Formulation Engineering

Imagine a chocolate bar that is low in fat yet tastes just as luxurious as its full-fat counterpart. Thanks to world-leading research by our chemical engineers, you may not have to imagine for much longer.

an emulsion like that you would find in margarine; the glowing spots are particles that are stabilising the emulsion.Image: an emulsion like that you would find in margarine; the glowing spots are particles that are stabilising the emulsion.

Scientists at the Centre for Formulation Engineering – part of the School of Chemical Engineering – have found the solution to making foods healthier but without compromising their taste and texture. 

Working closely with the food industry, the aim is to help reduce food-related diseases like obesity and hypertension by encouraging the population to cut down on sugar, fat and salt.

Until now, the big problem has been that low-fat and low-sugar varieties of convenience foods simply aren’t as flavoursome and therefore not as appealing.

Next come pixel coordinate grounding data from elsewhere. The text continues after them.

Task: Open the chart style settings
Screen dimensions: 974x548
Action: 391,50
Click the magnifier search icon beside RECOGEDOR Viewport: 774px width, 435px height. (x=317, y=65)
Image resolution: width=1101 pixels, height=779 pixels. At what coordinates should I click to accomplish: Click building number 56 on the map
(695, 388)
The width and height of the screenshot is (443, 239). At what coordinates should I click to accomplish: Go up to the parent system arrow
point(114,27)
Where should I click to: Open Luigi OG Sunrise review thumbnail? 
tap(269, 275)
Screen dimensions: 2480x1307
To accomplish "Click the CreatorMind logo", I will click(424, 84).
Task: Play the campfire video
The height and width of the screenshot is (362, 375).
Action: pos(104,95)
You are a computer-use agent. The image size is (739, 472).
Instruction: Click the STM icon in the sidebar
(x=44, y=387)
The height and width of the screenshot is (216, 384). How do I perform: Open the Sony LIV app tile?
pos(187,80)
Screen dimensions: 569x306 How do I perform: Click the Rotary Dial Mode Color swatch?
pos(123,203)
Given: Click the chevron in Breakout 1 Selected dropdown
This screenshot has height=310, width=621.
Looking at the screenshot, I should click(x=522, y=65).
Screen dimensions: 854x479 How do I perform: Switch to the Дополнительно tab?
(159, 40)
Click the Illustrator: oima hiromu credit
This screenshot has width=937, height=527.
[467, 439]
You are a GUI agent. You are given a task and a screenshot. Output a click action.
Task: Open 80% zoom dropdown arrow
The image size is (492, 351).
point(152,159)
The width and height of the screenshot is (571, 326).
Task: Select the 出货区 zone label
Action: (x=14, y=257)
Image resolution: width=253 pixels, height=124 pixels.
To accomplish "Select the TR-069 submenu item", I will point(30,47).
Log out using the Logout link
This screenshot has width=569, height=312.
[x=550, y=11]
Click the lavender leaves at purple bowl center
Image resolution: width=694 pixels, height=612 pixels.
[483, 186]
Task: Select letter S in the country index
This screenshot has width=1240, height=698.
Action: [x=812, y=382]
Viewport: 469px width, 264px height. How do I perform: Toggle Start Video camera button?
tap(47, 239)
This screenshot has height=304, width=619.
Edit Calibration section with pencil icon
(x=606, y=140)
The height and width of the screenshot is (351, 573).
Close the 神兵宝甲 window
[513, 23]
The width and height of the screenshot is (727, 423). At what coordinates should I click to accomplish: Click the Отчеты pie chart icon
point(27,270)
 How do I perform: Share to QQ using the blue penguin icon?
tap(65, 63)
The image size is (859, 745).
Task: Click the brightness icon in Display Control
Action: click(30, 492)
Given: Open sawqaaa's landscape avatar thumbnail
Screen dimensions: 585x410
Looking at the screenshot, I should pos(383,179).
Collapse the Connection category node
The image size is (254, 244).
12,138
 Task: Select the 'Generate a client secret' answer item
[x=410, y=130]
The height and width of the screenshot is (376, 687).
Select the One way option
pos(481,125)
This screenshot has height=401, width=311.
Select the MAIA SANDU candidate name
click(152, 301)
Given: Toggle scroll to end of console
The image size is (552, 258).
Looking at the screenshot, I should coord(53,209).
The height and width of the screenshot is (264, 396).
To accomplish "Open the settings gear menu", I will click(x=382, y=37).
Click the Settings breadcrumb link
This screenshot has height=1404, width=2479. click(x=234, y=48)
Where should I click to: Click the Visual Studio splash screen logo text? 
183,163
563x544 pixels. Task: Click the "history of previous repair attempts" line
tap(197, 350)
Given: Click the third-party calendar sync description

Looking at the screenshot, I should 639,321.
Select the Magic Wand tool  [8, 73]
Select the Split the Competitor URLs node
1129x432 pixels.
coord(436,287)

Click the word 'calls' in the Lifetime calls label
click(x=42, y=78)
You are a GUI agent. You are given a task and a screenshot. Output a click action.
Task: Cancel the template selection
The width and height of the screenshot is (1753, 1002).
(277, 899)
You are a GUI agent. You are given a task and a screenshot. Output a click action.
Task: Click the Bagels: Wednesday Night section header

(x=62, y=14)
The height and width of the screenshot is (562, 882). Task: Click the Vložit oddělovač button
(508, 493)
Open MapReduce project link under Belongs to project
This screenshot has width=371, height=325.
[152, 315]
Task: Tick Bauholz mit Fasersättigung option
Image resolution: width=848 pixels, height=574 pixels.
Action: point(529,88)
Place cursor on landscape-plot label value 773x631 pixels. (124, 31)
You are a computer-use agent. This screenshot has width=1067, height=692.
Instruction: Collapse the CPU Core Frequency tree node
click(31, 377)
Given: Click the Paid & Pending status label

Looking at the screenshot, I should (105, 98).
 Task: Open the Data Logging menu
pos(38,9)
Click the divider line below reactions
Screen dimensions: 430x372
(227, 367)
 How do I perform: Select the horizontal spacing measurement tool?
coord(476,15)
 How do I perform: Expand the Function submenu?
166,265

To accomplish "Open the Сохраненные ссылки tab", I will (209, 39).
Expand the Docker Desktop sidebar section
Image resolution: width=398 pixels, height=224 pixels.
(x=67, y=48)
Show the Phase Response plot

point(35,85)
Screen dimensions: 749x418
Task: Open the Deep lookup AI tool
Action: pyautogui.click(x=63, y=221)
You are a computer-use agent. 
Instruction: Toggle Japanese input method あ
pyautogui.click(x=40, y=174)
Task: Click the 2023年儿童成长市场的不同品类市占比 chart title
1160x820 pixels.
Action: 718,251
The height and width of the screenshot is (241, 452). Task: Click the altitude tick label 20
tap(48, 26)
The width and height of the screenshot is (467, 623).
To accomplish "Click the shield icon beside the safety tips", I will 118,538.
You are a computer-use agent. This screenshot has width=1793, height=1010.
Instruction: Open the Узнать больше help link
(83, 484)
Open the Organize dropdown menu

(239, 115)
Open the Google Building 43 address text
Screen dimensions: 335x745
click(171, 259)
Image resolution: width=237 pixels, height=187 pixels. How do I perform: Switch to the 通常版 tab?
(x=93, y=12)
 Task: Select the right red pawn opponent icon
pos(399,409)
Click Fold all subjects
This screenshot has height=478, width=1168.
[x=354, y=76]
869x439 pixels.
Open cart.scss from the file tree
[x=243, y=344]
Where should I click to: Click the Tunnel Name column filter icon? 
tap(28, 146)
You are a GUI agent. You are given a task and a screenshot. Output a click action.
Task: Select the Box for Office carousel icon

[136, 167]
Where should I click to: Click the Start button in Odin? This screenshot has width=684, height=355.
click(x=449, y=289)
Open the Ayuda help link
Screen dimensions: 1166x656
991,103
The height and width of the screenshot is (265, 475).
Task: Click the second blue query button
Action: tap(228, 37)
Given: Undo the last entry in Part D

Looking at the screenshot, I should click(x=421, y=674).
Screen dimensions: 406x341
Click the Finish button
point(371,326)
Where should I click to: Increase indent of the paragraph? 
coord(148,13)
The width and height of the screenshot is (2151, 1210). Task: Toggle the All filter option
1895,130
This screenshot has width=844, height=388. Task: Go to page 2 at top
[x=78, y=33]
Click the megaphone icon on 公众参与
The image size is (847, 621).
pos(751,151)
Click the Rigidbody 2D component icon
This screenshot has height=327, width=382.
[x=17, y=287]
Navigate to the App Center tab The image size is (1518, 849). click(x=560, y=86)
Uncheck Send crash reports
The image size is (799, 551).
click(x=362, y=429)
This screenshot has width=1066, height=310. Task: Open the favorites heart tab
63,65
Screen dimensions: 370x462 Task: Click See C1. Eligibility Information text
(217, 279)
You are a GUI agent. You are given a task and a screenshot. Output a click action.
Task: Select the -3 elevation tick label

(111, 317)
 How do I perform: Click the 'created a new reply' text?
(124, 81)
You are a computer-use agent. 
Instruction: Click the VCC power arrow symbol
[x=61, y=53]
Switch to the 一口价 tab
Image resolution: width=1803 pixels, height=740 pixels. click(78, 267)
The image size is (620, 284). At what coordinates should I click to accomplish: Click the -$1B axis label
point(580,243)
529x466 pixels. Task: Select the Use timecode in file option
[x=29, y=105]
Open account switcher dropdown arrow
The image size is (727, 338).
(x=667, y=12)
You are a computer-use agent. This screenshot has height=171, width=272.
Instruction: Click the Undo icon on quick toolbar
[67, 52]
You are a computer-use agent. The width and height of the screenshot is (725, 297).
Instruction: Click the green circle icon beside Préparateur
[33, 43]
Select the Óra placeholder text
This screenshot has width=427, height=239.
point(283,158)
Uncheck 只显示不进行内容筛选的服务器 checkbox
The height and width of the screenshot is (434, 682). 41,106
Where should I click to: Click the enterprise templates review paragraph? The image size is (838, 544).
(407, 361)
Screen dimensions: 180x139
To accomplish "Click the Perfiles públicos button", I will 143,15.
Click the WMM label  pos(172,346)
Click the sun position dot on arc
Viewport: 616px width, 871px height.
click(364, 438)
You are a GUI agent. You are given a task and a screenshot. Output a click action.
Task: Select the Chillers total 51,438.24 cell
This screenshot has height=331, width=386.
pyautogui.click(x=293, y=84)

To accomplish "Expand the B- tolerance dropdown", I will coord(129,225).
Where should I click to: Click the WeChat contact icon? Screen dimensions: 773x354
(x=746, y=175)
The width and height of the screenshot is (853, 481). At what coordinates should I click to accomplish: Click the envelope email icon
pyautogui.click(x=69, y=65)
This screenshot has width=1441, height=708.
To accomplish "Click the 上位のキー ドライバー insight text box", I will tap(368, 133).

What’s more, many such products replace natural ingredients such as fat and salt with artificial alternatives, thus compromising their ‘healthiness’.

What we do is to use process science to understand and manipulate food on the microscale to engineer products that deliver consumer expectation but with controlled energy and salt delivery so as to give a dramatic reduction in the amounts of fat, sugar and salt consumed in the diet.

For example, we have found a way to substitute some or most of the fat globules in foodstuffs such as chocolate, mayonnaise and margarine with alternative, natural materials such as water.

So successful is our research that the food industry may be only two years away from bringing to market products that are as healthy as they are indulgent.

Our research is not just geared towards food: we are also using formulation engineering in a variety of fields – all end user-driven – including pharmacy, medicine and catalysis and chemical reaction engineering.

Tissue engineering

We are working with Birmingham Medical School to develop cell therapy treatments for regenerating diseased or damaged bones, cartilage, ligaments, skin and even eyes, and to improve the body’s ability to heal.‘

This might seem a million miles away from chocolate, but the principles are the same,’ says Professor Liam Grover, whose expertise is in tissue regeneration.

Professor Grover is part of a team that is designing a material that is structured in a way that encapsulates cells and locates them in a position where they have a therapeutic effect.

The release of the restructured cells is done in a controlled way so as to enhance their therapeutic effect. 

Professor Grover’s current research focuses on taking a population of cells from a person’s own tissues, encapsulating them into a gel – which acts as a filler – and injecting it into that person’s body. ‘From there, the cells will excrete growth factors, which will encourage healing,’ he explains. 

As our knowledge of biological systems improves, we are moving from the use of materials as crude compositional mimics to designing ones that can interact with specific biological processes to enhance tissue formation.